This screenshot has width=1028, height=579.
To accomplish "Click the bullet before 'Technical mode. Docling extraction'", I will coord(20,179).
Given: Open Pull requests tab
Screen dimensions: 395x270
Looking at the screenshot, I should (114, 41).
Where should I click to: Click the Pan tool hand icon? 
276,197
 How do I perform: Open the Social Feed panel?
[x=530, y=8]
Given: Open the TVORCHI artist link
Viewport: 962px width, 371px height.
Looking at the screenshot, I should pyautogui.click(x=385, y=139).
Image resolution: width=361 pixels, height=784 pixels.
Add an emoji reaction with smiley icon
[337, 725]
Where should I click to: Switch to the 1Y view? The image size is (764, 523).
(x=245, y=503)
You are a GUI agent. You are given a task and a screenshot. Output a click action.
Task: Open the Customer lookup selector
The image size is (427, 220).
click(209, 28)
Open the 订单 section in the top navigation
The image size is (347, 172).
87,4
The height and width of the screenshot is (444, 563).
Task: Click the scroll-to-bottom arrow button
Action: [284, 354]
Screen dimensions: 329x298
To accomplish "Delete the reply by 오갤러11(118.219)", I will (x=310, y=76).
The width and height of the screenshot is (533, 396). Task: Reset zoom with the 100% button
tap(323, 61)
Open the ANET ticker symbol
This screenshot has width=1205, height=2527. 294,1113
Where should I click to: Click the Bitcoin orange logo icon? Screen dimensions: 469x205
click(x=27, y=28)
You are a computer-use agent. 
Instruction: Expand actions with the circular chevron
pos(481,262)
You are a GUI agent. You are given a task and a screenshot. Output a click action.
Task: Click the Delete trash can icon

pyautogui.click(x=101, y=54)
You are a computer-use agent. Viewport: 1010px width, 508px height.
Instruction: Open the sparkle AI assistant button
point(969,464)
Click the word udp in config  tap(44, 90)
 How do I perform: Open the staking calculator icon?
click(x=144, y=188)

__PROBLEM DETAILS__: Type out exactly the span of lines from the one with "Instruction: Open the" to the end of the material above, counting both end lines, and nothing else.

__WRITTEN RESPONSE__:
Instruction: Open the sparkle AI assistant button
point(969,464)
Click the word udp in config  tap(44, 90)
 How do I perform: Open the staking calculator icon?
click(x=144, y=188)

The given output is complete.